(Supplied records Opens)

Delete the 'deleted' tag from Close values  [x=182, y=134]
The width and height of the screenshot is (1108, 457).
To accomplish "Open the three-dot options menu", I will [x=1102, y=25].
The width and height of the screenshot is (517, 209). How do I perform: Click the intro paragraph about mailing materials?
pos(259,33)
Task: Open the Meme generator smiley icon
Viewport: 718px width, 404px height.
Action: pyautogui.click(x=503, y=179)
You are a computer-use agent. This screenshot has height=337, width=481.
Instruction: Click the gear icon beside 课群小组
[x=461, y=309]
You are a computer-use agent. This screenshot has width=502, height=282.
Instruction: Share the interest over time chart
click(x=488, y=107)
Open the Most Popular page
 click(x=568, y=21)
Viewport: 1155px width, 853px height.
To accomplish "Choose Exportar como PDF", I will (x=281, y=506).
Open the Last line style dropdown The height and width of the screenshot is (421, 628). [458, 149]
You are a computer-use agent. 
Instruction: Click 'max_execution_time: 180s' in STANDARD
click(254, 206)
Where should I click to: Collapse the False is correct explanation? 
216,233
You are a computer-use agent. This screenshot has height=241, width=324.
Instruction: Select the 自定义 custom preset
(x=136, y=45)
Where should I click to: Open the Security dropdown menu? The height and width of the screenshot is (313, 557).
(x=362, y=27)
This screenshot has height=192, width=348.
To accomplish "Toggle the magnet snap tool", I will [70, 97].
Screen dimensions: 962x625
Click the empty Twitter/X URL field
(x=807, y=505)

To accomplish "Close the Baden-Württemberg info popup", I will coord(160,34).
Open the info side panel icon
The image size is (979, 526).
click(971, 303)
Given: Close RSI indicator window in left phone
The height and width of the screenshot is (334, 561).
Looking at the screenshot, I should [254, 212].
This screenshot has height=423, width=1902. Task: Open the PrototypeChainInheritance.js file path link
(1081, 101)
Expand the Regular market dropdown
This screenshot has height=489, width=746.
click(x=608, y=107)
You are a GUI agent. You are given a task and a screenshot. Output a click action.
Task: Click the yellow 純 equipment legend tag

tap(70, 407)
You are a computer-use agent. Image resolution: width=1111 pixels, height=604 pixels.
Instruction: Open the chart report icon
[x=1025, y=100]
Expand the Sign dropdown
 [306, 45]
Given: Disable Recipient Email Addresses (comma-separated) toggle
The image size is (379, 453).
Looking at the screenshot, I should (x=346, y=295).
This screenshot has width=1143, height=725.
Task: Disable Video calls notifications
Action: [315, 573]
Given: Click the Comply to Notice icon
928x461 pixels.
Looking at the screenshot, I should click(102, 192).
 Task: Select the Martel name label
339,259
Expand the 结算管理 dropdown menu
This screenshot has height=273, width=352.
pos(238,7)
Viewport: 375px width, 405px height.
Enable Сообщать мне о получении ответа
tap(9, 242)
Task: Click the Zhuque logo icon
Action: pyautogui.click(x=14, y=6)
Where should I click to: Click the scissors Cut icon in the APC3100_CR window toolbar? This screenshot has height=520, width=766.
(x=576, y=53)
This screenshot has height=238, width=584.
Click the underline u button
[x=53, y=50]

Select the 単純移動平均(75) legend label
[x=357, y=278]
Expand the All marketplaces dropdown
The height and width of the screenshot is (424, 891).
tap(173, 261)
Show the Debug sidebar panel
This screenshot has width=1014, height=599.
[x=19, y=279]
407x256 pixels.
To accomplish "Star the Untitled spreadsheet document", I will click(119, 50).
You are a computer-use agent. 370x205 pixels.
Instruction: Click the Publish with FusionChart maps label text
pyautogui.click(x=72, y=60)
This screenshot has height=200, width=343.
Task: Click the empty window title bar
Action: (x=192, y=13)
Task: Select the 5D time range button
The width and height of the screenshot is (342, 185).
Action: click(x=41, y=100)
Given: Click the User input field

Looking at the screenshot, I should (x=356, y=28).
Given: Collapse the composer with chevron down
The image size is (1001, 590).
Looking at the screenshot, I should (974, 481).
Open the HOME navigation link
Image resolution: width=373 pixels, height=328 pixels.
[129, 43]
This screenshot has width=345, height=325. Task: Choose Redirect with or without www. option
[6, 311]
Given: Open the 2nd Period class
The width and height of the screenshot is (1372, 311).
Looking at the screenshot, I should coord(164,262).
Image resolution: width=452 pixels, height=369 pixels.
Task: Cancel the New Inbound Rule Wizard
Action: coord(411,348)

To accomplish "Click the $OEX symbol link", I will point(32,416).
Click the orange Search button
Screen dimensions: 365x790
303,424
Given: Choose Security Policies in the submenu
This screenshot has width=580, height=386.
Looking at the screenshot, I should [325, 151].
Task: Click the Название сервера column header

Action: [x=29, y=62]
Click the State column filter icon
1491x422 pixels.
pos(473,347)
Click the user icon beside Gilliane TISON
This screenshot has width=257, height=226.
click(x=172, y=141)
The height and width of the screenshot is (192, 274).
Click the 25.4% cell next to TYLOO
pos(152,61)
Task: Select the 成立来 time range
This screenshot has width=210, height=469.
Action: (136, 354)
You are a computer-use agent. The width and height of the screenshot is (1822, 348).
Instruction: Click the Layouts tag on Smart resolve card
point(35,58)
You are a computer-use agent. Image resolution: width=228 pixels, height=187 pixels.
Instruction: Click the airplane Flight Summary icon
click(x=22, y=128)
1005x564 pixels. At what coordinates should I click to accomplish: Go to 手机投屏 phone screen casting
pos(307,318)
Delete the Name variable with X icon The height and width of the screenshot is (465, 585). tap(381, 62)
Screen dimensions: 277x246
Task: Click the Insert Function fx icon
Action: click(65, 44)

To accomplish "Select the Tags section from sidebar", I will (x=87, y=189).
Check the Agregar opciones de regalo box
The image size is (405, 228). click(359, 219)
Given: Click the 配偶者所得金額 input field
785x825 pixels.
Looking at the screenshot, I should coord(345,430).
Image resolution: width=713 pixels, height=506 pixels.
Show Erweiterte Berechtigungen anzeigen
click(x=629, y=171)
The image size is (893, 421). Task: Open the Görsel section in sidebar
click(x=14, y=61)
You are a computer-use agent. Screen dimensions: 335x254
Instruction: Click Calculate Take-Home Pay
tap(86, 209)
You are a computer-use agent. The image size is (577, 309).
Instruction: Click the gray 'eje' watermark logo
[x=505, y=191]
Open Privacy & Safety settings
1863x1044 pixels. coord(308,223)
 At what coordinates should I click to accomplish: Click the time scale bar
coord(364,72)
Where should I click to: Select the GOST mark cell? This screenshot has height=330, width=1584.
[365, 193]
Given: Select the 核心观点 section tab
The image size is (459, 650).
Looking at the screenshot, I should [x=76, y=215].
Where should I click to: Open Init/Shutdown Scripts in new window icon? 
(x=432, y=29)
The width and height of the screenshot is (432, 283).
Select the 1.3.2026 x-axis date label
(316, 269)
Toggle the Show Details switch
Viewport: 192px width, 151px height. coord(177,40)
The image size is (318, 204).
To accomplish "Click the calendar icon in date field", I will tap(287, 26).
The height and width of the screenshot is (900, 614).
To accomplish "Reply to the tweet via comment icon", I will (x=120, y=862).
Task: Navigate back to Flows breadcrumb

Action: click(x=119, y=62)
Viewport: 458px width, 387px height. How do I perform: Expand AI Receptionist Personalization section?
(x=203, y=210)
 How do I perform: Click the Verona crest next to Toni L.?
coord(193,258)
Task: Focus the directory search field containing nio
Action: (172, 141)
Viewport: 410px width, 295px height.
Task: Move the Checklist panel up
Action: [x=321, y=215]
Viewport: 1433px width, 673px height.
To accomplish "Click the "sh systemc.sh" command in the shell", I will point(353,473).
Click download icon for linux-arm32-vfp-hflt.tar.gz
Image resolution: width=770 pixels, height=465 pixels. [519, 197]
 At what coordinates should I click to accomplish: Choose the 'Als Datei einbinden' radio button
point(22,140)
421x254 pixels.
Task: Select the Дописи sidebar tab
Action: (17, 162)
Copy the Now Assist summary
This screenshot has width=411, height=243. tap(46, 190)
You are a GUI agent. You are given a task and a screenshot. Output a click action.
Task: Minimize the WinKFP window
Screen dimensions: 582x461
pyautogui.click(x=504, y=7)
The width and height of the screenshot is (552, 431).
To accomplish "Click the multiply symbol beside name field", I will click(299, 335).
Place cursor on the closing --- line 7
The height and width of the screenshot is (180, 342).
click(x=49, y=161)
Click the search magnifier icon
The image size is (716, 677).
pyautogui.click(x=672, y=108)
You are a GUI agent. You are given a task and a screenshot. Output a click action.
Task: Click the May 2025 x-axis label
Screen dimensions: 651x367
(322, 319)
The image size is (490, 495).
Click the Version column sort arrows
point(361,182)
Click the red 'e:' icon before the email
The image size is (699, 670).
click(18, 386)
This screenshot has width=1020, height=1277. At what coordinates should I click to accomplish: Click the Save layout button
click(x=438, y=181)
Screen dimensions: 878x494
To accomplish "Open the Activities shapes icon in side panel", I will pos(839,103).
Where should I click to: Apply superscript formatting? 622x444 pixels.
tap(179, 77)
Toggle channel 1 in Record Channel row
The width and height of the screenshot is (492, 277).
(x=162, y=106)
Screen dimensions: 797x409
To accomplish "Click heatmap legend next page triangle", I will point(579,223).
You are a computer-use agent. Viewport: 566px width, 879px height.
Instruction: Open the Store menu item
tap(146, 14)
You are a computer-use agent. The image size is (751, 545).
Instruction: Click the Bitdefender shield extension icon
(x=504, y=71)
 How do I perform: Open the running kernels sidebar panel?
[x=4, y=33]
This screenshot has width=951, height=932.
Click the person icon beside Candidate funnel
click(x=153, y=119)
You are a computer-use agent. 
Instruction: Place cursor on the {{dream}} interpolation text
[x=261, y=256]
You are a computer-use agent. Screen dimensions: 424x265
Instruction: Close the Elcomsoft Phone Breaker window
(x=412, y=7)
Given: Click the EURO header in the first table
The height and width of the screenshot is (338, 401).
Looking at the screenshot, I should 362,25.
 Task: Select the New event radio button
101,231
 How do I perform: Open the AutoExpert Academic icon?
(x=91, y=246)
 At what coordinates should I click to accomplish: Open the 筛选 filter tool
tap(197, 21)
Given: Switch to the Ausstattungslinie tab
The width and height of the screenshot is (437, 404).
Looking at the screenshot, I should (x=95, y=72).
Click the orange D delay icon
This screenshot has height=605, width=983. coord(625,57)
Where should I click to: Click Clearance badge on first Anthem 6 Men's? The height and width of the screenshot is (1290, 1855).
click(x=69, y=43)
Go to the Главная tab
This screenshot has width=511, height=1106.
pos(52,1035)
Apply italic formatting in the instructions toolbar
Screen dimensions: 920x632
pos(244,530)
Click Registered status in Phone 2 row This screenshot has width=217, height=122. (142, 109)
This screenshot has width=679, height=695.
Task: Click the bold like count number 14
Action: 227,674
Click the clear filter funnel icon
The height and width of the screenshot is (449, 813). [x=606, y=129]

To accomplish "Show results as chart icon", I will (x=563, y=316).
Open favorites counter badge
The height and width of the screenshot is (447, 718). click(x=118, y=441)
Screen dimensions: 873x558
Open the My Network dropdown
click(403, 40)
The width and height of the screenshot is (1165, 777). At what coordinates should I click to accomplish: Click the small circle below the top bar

(Supplied records Closes)

Prompt:
Using the data above, reproduce exactly the lines between those holding "928x461 pixels." and "Viewport: 375px width, 405px height.", inclusive, and no others.

Exercise result:
928x461 pixels.
Looking at the screenshot, I should click(102, 192).
 Task: Select the Martel name label
339,259
Expand the 结算管理 dropdown menu
This screenshot has height=273, width=352.
pos(238,7)
Viewport: 375px width, 405px height.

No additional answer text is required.